[Start of Attachment]

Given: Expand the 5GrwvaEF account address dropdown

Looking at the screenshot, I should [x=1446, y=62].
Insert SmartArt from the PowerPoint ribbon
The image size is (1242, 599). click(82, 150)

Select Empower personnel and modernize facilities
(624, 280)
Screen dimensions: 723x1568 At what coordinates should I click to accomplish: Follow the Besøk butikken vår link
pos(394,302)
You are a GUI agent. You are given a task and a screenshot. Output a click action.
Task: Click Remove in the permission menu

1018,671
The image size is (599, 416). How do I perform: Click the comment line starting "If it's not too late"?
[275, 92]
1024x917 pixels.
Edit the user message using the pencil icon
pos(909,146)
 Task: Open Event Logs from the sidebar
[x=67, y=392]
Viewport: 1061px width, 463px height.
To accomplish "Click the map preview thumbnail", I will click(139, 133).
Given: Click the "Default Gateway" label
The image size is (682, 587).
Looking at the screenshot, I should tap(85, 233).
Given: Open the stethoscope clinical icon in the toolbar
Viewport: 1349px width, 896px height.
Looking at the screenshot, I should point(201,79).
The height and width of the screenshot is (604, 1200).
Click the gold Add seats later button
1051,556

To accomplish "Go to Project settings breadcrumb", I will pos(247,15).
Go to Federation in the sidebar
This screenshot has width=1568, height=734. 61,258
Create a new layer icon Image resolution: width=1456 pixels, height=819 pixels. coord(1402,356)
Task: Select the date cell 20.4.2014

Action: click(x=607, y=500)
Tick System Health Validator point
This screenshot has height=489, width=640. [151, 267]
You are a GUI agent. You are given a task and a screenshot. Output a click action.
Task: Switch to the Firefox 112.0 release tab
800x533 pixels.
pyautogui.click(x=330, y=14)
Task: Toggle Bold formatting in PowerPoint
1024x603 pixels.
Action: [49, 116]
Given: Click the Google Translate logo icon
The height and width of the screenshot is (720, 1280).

[End of Attachment]

— Exercise —
Beginning with the line that holds "Click the gold Add seats later button" and ending with the last line of the material, output each line exactly and nothing beyond them.

— Solved exercise —
Click the gold Add seats later button
1051,556

To accomplish "Go to Project settings breadcrumb", I will pos(247,15).
Go to Federation in the sidebar
This screenshot has width=1568, height=734. 61,258
Create a new layer icon Image resolution: width=1456 pixels, height=819 pixels. coord(1402,356)
Task: Select the date cell 20.4.2014

Action: click(x=607, y=500)
Tick System Health Validator point
This screenshot has height=489, width=640. [151, 267]
You are a GUI agent. You are given a task and a screenshot. Output a click action.
Task: Switch to the Firefox 112.0 release tab
800x533 pixels.
pyautogui.click(x=330, y=14)
Task: Toggle Bold formatting in PowerPoint
1024x603 pixels.
Action: [49, 116]
Given: Click the Google Translate logo icon
The height and width of the screenshot is (720, 1280).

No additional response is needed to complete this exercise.